Bat to the Future (or Here One-Day, Gone the Next)

by Andrew Gigacz

Cricket’s big issue of 2010 is the future of the one-day international. Whatever your preferred medium of cricket coverage, chances are the undercurrent flowing beneath it will be the debate about how the Twenty20 form of the game will shape the landscape of the sport over the next decade or two. And what place, if any, there will be for the game’s 50 over version.

As a fan of what many call the purest form of the game, Test cricket, I can’t say that I’ll be lamenting the demise of the one-day international (ODI), if indeed that is its destiny. That’s not to say that the ODI hasn’t served a purpose over the past thirty-odd years. Far from it. Financially, cricket today would’ve been a basket case without the introduction of ODI’s. They have served to provide a strong fiscal base upon which Test cricket has been able to build. And the fielding skills that we see today are far superior of those of the pre-WSC era. One-day cricket can be thanked for that.

▶ **WHAT YOU NEED TO DO**
1. In the cricket passage, what is named as cricket's big issue of 2010?
2. Print the section of the cricket passage that begins at the words "Cricket’s big issue" and stops after "50 over version.", copying it word for word.

▶ **MATERIAL SHOWN**
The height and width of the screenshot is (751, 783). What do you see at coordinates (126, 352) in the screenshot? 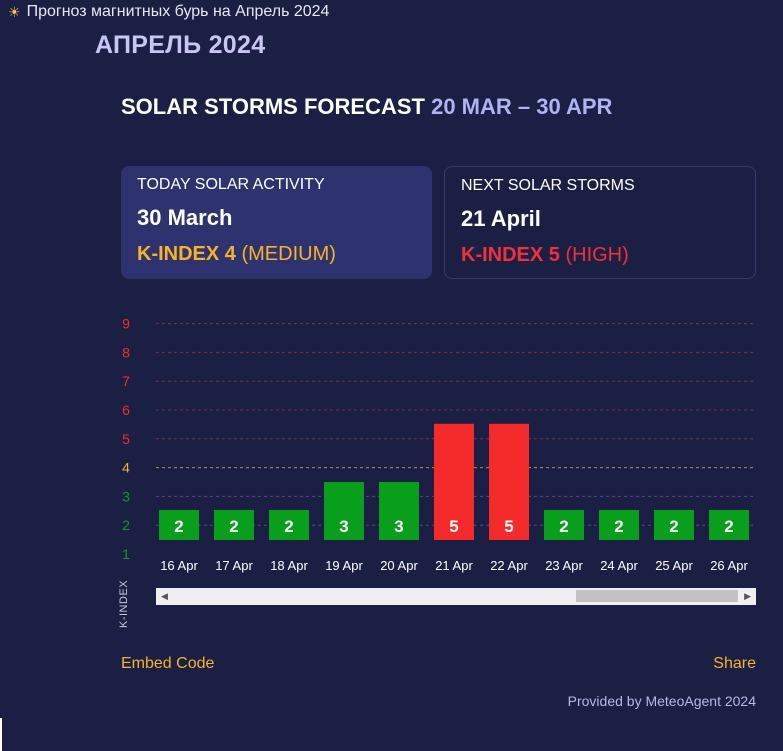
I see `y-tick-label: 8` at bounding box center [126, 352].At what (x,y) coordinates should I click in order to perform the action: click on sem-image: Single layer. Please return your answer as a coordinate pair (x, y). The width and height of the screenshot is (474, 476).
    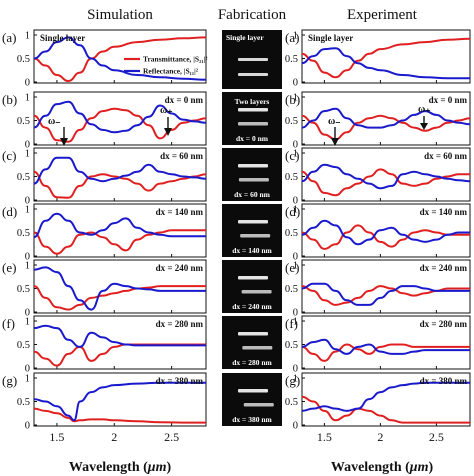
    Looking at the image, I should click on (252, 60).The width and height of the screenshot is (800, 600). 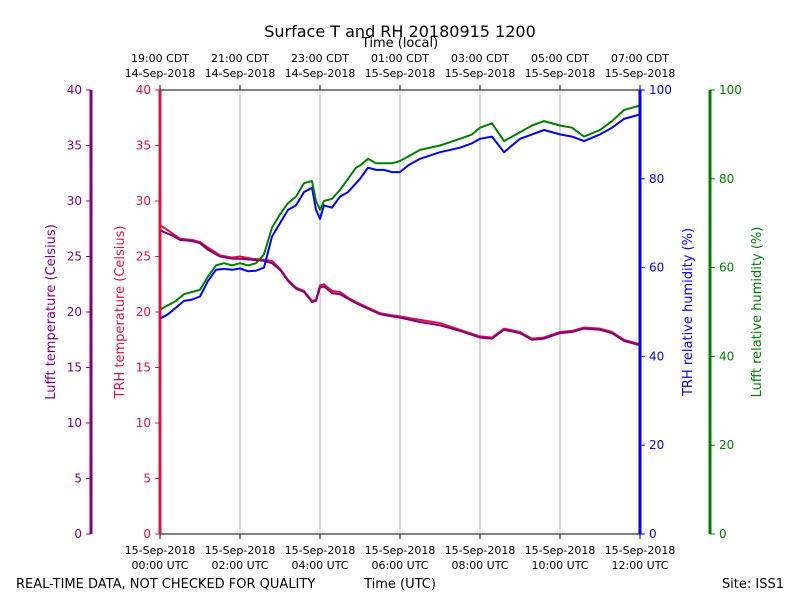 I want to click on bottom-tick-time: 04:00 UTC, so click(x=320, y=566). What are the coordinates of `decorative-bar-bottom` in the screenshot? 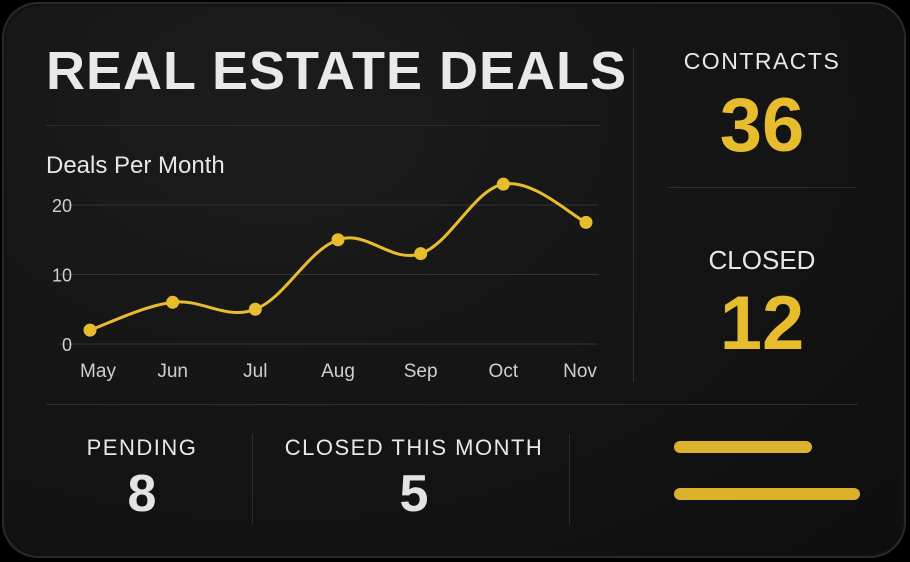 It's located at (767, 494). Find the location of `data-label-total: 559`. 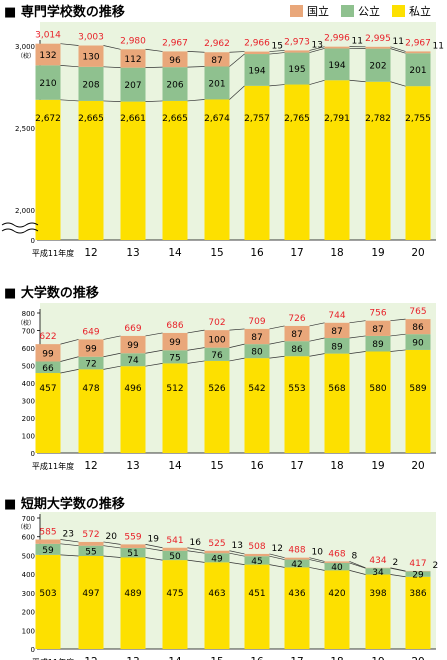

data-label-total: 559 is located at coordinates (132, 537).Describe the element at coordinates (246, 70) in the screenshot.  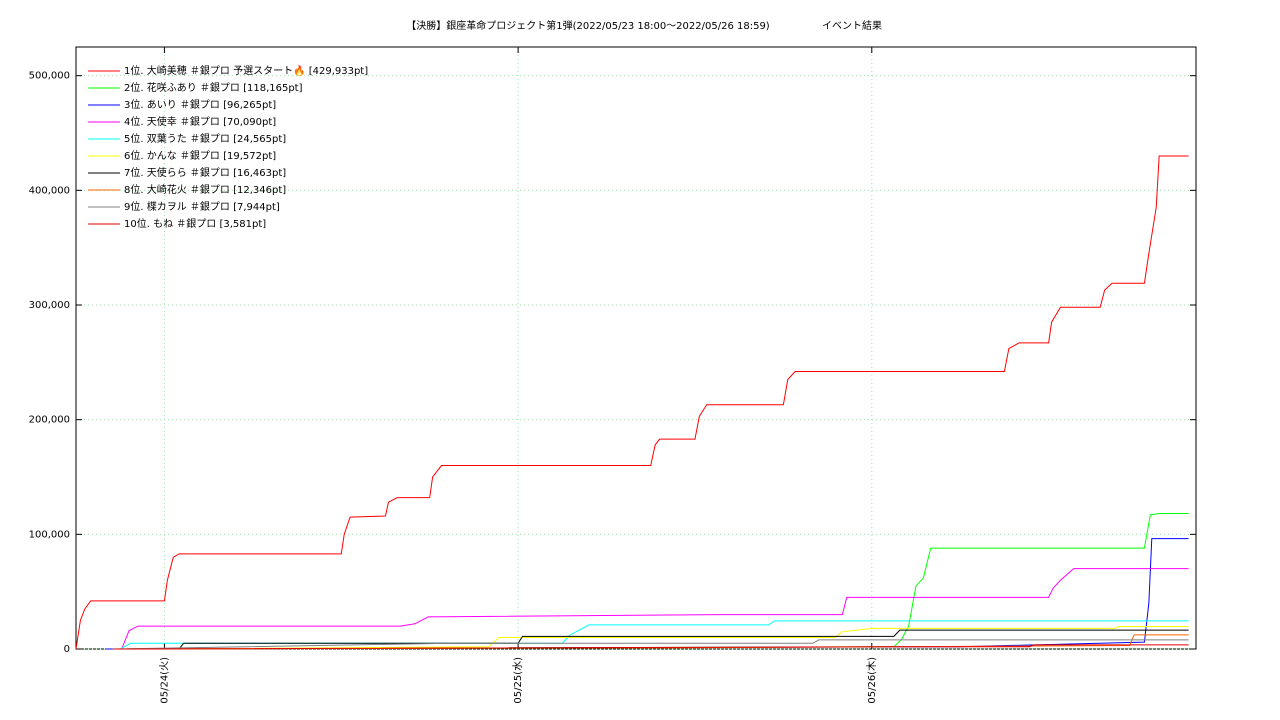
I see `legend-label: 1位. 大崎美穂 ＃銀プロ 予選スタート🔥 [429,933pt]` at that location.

==

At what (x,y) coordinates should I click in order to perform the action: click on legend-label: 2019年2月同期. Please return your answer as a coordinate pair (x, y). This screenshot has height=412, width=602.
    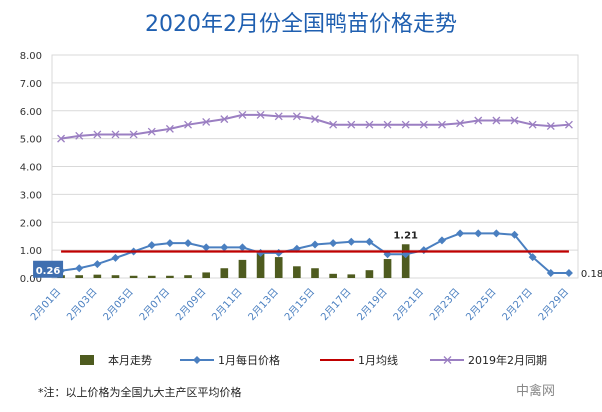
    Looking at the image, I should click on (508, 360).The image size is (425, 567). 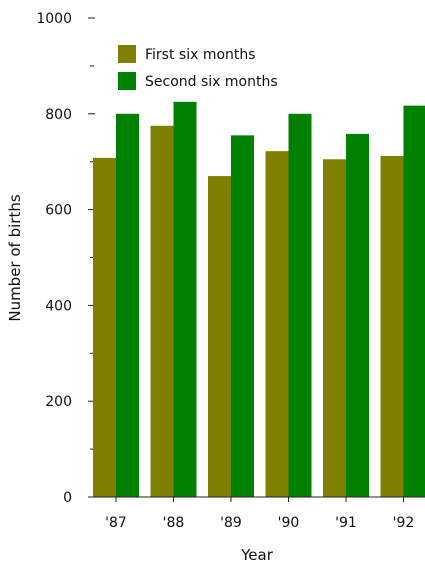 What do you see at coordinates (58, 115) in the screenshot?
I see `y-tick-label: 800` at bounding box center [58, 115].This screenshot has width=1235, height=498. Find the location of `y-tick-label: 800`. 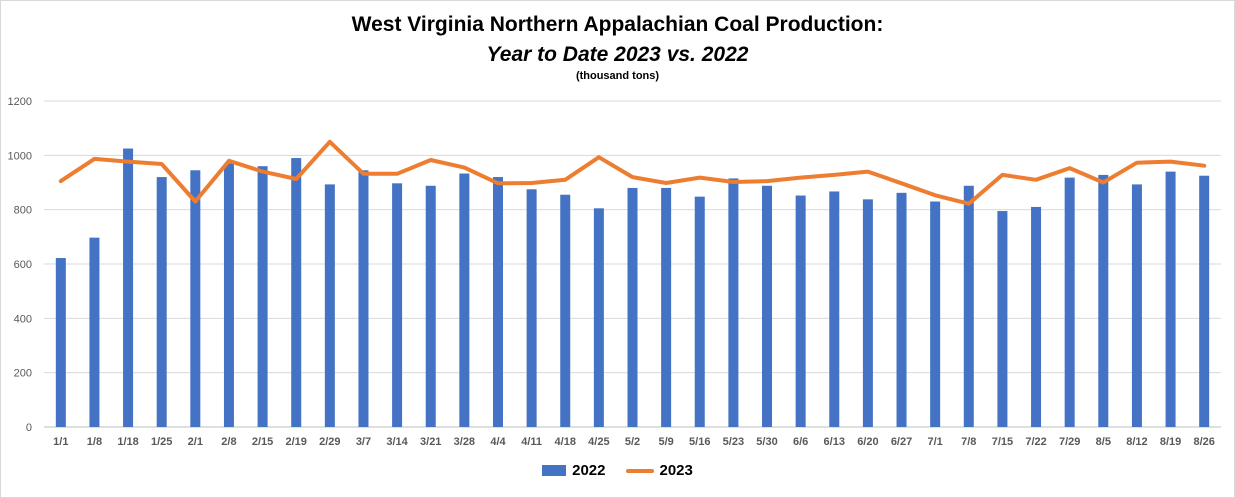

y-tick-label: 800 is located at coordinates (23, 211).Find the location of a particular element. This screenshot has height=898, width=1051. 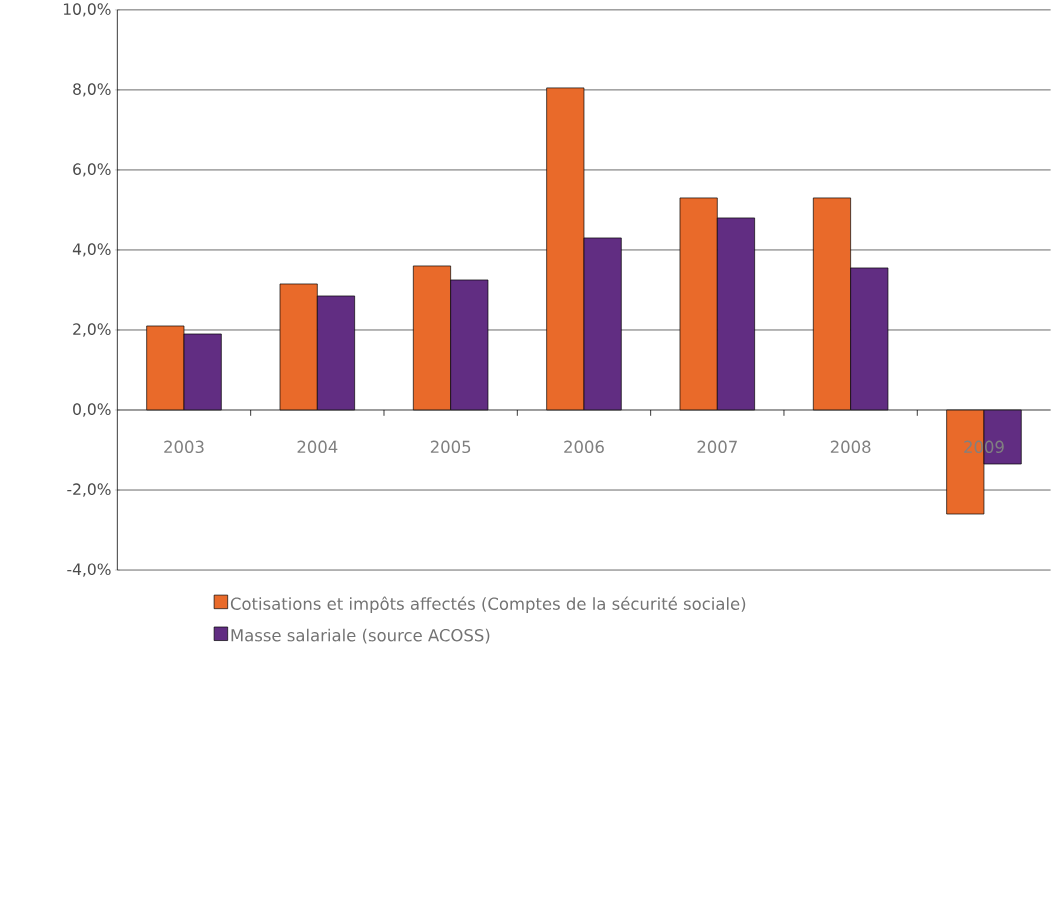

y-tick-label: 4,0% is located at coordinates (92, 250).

* * *

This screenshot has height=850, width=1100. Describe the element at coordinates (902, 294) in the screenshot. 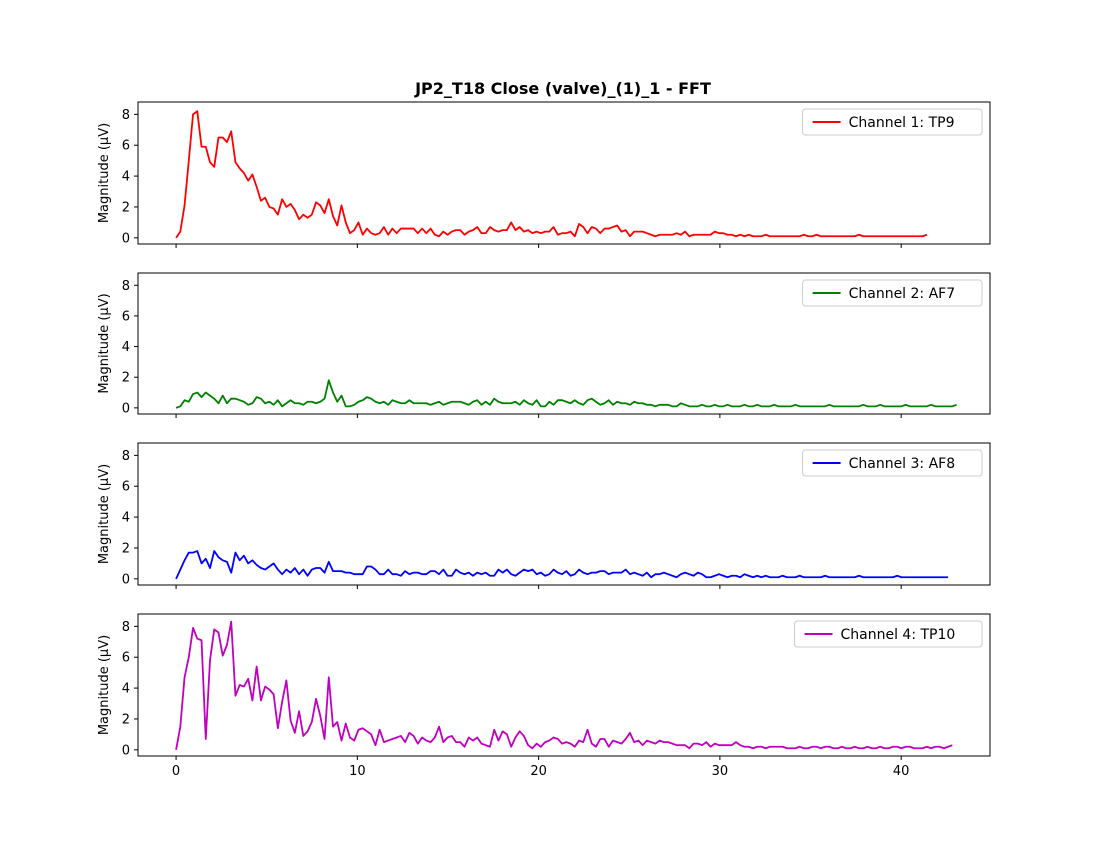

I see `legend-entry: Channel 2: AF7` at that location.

▶ **RESPONSES FOR EACH TASK**
1. The future of the one-day international.

2.
Cricket’s big issue of 2010 is the future of the one-day international. Whatever your preferred medium of cricket coverage, chances are the undercurrent flowing beneath it will be the debate about how the Twenty20 form of the game will shape the landscape of the sport over the next decade or two. And what place, if any, there will be for the game’s 50 over version.